▸ WHAT IS NEEDED
Nothing in the records below may change; print them all exactly.

[Start of Attachment]

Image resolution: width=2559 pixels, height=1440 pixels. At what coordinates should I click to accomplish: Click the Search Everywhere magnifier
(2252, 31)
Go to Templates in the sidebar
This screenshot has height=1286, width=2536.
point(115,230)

[End of Attachment]

▸ EXPECTED OUTPUT
Image resolution: width=2559 pixels, height=1440 pixels. At what coordinates should I click to accomplish: Click the Search Everywhere magnifier
(2252, 31)
Go to Templates in the sidebar
This screenshot has height=1286, width=2536.
point(115,230)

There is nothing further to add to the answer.